The Highlight of our Tour – Hermitage (Winter Palace) Museum

This palace was built by Peter the Great’s daughter and would be filled with Catherine the Great’s art collection.

They have the most impressive collection of European Art I have ever seen.  To our good fortune, our toddler slept through the entire 2 hour tour so we really got to soak it in.  The guide shared that if we had stopped to see every piece in the collection for just 2 minutes, it would take 8 years to see everything!  Plus, only 15% of the collection is on display at any given time. She focused on the highlights of each room.   The rooms themselves were opulent on their own, so filling it with fine art was icing on the experience.  Da Vinci, Raphael, Matisse, Picasso, Goya, Rembrandt, Michelangelo, and Van Gogh filled the museum.

Our tour was on a Monday.  The museum is closed to the public on Mondays, but available for tour groups.  This made the experience even better as we weren’t being pushed through for a steady stream of visitors.  On Mondays, student artists also are able to come in and attempt to ‘copy’ the art by the masters.    It was incredible to watch them work.

Metro Ride

St. Petersburg has some of the deepest and most decorated subways in the world.  Nearly a mile deep, the escalator felt like it took ages to reach the platform. We rode the subway just 1 stop to see the platforms of two different stations. The metro is a must see.

Waterfront Views on the Neva and Moyka Rivers

The Neva connects St. Petersburg to all Russian waterways and to the rest of Europe.

Church on Spilled Blood

It was built on the spot where suicide bomber assassinated Alexander II (1881).  The church was built in 24 years (then after the WWII, restored in 30 years).  The interior is covered “head to toe” with mosaics.  Due to being built for a solemn purpose, it didn’t hold worship services or baptisms, only funerals and today serves primarily as a museum.  You’ll notice empty frames where silver pieces had been sold to raise money for the Soviet regime.

St Isaac’s Cathedral

Considered the foremost Russian Orthodox church in the world, it’s marble columns and bronze sculptures are magnificent.

Peter and Paul Fortress 

It’s located on the mouth of the Neva river and established in 1703 by Peter the Great.  The thick wall was filled with prison barracks, hence it’s depth.  Inside the gate leading to the Neva river, plaques mark flood lines that St. Petersburg has experienced.  At the center, is the Cathedral with the thin gold tower.   All Czars since the early 1600s are buried here including Peter the Great, Catherine the Great, and the Romanov family (Anastasia too).

Lunch at Market Place  which is a chain in St.
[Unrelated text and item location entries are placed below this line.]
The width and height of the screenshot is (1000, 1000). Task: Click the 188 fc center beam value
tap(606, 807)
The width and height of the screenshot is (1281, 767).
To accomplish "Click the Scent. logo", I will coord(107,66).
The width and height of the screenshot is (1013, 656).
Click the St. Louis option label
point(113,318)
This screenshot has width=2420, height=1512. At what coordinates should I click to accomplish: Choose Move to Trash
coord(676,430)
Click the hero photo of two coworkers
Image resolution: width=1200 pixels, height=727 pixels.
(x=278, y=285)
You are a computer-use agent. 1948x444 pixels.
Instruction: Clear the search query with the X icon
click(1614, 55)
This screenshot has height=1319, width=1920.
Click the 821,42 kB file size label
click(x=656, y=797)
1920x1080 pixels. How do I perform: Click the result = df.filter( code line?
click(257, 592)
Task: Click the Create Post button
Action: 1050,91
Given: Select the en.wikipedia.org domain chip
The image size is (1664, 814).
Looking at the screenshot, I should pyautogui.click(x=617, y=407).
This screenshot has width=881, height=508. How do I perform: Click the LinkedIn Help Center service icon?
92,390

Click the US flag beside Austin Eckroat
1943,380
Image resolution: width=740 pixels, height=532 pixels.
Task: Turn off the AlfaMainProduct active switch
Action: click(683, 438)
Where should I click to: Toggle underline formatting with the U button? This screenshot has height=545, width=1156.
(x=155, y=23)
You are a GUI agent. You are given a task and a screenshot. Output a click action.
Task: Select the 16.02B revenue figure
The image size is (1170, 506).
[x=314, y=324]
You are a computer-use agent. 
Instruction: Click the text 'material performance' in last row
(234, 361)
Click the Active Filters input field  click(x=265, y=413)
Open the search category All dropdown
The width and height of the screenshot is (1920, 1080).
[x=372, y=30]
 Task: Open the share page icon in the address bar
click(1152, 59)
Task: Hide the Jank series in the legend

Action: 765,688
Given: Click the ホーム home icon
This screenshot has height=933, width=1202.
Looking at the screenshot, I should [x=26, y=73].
Petersburg offered several stations with a variety of foods.  Many traditional Russian lunches as well as more familiar dishes.   We tried the Cabbage Soup (surprisingly good!), Russian Potato Salad, and Compote Juice.

Peterhof (the Summer Palace)

Peterhof is situated right on the Gulf of Finland and is considered Russia’s Versailles.  The most famous attribute is its impressive fountain cascade of the Lower Gardens.  All the fountains are fed by a lake and flow into gulf (the water is not recycled.)

In the 1800s it would’ve taken the Czars 5 hours to reach their Summer Palace, for our tour van it took an hour.

The inside of the Palace felt much like the Hermitage which its Baroque style of white stucco covered in gold leaf, mirrored halls, and ornate studies.  It was interesting to see the styles of the bedrooms though which we did not see at the Hermitage.

It was incredible to see the state of the palace after WWII due to Nazi occupation but how meticulously it was restored. Visitors wear slippers to avoid damaging the in-laid wooden floors which featured a different design in each room.

Catherine the Great looks a bit different in each painting, it seems artists hadn’t yet mastered realism.

A fun feature of the Palace Gardens are Trick Fountains.  There are ordinary benches observed by a hidden operator and when the unsuspecting visitor takes a seat, the fake trees and flowers begin to spout water!

Catherine’s Palace

Tickets were unfortunately sold out otherwise our tour was supposed to have had a stop here. Much of the palace would feel like the other Baroque palaces, but we would have loved to see it’s Amber Room and the largest palace room in Russia (9000 square feet!).